#### [Text section]
Cloud ERP
Connecting systems and increasing resilience
As businesses continue to use technology to become more agile and dynamic, embracing cloud ERP is the foundation onto which post-pandemic enterprises are being built.
Over the last decade, the ability of businesses to collect and analyse data has grown exponentially.
And as new tools – most notably AI and machine learning became available – ERP (Enterprise Resource Planning) could be expanded to offer analytical insights enterprises could use for innovation.
Key points from the blog
Re-evaluating businesses
Re-evaluating businesses
It’s no surprise that the global ERP market is forecast to expand by over 13% to $40 billion by 2025. Coupled with this expansion is the shift from on-premises ERP to hosted services. CFOs are also building this shift into their revised costs as their enterprises emerge from the pandemic with dispersed workforces, new supply chains and a customer base that has changed their buying behaviour.
Embracing cloud ERP also delivers the flexibility that enterprises now need to thrive in a post-pandemic business landscape. For example, the pandemic revealed how potentially vulnerable supply chains could be with even a minor disruption. To mitigate this, businesses are re-evaluating how they connect with suppliers and using cloud ERP solutions to manage these relationships.
Looking at the quote from Michael Larner, Principal Analyst at ABI Research, I see business leaders actively re-organising their supply chains. How they manage these shifts requires a new approach to ERP:
To mitigate supply chain risks, manufacturers should not only not source components from a single supplier but also, as COVID-19 has highlighted, shouldn’t source from suppliers in a single location.
Connecting systems
Connecting systems
ERP is about more than just evolving how your company manages its supply chains. Many of the businesses I speak to lament their ability to connect aspects of their business processes together. I have long advocated for integration and automation as pillars onto which thriving and innovative businesses can be built.
The advent of Industry 4.0. A raft of new technologies such as IoT, 5G, and Edge Computing all require oversight. Here, next-generation ERP systems are ideal. And connect these services to the flexibility that the cloud offers, your company then has a powerful tool that could revolutionise how your company’s systems work together.
No discussion of ERP is complete without covering the pandemic’s impact. Businesses are being transformed into decentralised agile companies that need digital tools to help them navigate their new enterprises. The workplace has been reinvented, so ERP is evolving to deliver the latest tools needed to manage the new normal of business. Next-generation ERP can use the mass of data that is available to deliver insights and practical actions.
Also, scaling innovation requires new levels of control. As the business landscape has changed, how products and services now come to market has accelerated. Many businesses have moved to a ’cloud first’ stance as these services came online and expanded their capabilities.
Enhancing their ERP via composable IT is also a major change companies are moving through as their relationships with suppliers and customers evolve. For example, how the omnichannel will develop over the next few years will need advanced cloud-based ERP services to connect these services into a seamless whole customers’ now demand.

#### [Explore the material]
A - According to the cloud ERP article, how large is the global ERP market forecast to be by 2025?
B - Please write out the cloud ERP article again starting at "The advent of" and ending at "systems work together.", and replace "Edge Computing" with "quantum computing".

#### [Given entries]
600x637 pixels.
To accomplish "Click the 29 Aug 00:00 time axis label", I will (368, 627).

==

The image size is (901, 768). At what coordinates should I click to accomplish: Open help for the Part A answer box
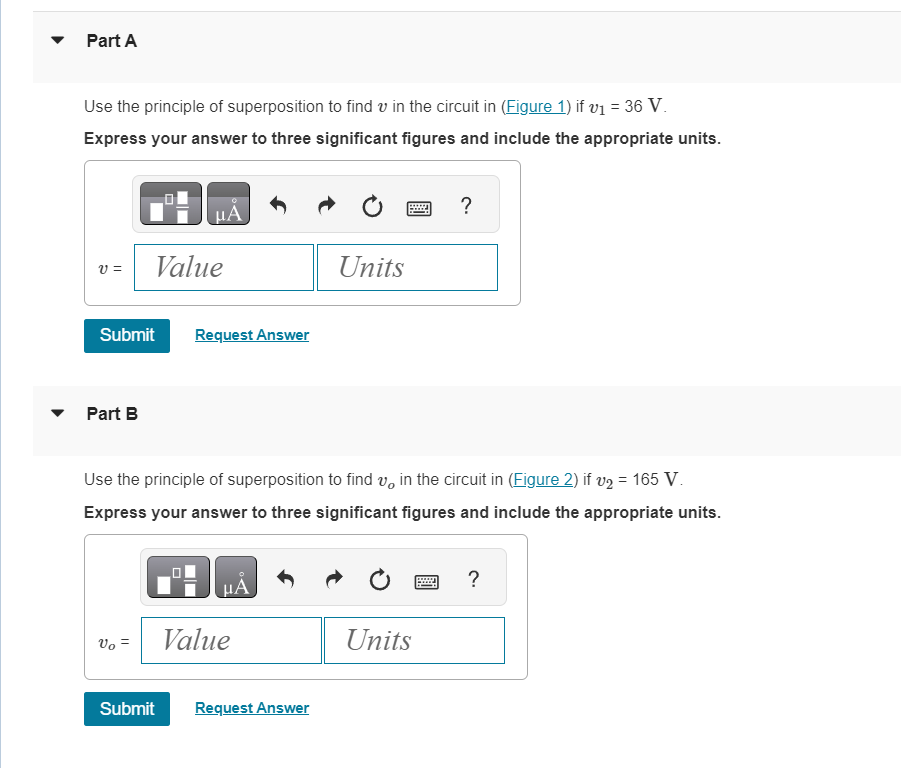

==

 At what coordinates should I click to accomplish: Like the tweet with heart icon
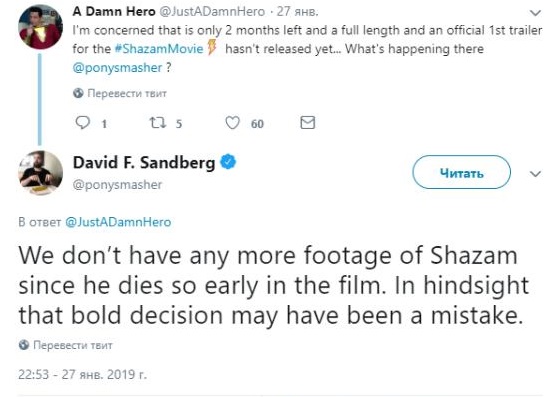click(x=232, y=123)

#### [Task-by-task solutions]
A - $40 billion, an expansion of over 13%.

B -
The advent of Industry 4.0. A raft of new technologies such as IoT, 5G, and quantum computing all require oversight. Here, next-generation ERP systems are ideal. And connect these services to the flexibility that the cloud offers, your company then has a powerful tool that could revolutionise how your company’s systems work together.